> **AIM**:
Reproduce the part of the material below that opens with the line containing "At what coordinates should I click to accomplish: Go" and closes with the line containing "coord(83,690)", requests included, shifting every coordinate in the answers up by 99. Give only those lines.
-- begin RECORDS SUPPLIED --
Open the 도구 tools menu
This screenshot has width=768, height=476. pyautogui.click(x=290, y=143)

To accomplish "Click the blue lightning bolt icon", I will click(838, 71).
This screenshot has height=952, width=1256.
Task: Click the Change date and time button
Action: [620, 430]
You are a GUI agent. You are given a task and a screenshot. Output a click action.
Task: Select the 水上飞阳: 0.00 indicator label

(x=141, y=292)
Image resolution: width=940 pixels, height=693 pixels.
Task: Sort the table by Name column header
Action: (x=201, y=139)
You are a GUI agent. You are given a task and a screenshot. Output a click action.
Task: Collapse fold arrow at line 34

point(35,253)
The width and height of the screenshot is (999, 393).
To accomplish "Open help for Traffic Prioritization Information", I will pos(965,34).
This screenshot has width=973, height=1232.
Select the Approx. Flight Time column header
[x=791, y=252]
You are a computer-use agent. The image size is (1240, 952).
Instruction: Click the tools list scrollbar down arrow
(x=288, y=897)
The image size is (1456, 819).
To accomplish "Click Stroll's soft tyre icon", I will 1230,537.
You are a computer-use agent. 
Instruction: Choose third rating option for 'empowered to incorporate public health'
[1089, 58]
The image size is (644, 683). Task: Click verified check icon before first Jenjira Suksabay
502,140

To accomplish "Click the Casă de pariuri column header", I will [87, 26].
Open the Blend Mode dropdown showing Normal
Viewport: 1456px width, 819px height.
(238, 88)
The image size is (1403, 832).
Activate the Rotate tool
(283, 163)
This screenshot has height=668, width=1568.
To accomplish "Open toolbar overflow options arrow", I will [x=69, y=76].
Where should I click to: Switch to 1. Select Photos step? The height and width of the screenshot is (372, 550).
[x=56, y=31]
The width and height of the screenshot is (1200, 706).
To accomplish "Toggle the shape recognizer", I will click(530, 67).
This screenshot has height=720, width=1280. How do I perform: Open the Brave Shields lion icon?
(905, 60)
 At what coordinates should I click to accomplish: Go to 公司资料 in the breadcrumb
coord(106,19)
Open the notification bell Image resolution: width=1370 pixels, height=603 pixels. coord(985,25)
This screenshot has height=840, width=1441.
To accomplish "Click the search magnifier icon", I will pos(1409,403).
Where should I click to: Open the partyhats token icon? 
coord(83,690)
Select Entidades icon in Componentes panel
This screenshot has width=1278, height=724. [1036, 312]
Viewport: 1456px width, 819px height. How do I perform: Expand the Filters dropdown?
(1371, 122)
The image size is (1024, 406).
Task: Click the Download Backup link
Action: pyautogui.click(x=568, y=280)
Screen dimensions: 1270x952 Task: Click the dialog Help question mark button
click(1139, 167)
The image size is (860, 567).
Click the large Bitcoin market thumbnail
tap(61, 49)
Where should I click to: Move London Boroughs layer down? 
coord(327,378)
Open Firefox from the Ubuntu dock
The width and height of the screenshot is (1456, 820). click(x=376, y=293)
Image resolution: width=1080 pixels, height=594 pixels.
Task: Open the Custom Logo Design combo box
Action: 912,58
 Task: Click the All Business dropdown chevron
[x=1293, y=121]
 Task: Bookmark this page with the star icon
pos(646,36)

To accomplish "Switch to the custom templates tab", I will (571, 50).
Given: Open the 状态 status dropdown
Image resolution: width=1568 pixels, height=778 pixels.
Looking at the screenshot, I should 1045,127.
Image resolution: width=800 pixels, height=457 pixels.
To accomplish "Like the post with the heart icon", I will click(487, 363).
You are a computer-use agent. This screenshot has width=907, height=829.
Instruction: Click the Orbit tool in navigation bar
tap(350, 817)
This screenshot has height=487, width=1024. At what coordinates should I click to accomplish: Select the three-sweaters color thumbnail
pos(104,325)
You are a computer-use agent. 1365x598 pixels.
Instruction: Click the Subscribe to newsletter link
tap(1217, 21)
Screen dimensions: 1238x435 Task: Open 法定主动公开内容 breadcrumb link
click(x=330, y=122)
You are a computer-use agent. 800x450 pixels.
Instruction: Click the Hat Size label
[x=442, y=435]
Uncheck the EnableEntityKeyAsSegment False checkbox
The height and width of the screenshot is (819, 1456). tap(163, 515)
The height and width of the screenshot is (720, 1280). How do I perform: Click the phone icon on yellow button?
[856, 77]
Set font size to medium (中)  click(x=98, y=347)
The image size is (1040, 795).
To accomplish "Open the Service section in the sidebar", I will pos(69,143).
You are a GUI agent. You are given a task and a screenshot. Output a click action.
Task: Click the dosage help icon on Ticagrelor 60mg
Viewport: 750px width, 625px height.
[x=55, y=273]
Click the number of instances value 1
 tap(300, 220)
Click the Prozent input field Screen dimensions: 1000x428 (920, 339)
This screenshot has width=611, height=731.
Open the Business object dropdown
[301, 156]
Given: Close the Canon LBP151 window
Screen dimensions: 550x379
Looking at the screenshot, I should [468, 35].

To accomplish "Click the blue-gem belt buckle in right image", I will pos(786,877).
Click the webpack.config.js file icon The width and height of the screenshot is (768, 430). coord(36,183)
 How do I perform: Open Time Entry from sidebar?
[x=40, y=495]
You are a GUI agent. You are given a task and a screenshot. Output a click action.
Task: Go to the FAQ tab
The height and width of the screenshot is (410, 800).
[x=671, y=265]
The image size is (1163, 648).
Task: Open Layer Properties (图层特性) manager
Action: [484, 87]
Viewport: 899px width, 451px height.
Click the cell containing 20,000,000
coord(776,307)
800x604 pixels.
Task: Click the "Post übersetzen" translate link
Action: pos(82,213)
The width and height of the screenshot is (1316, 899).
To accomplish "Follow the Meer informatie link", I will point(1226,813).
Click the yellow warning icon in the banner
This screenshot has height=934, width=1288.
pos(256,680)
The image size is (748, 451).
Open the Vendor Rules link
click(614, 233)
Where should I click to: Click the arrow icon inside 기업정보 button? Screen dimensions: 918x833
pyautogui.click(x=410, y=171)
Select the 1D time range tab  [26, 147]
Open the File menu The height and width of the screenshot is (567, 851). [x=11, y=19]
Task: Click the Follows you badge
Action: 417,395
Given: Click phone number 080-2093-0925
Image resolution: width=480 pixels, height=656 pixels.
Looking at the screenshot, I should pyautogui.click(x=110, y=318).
-- end RECORDS SUPPLIED --
> **RESULT OF THE TASK**:
 At what coordinates should I click to accomplish: Go to 公司资料 in the breadcrumb
coord(205,118)
Open the notification bell Image resolution: width=1370 pixels, height=603 pixels. coord(1084,124)
This screenshot has height=840, width=1441.
To accomplish "Click the search magnifier icon", I will pos(1508,502).
Where should I click to: Open the partyhats token icon? 
coord(182,789)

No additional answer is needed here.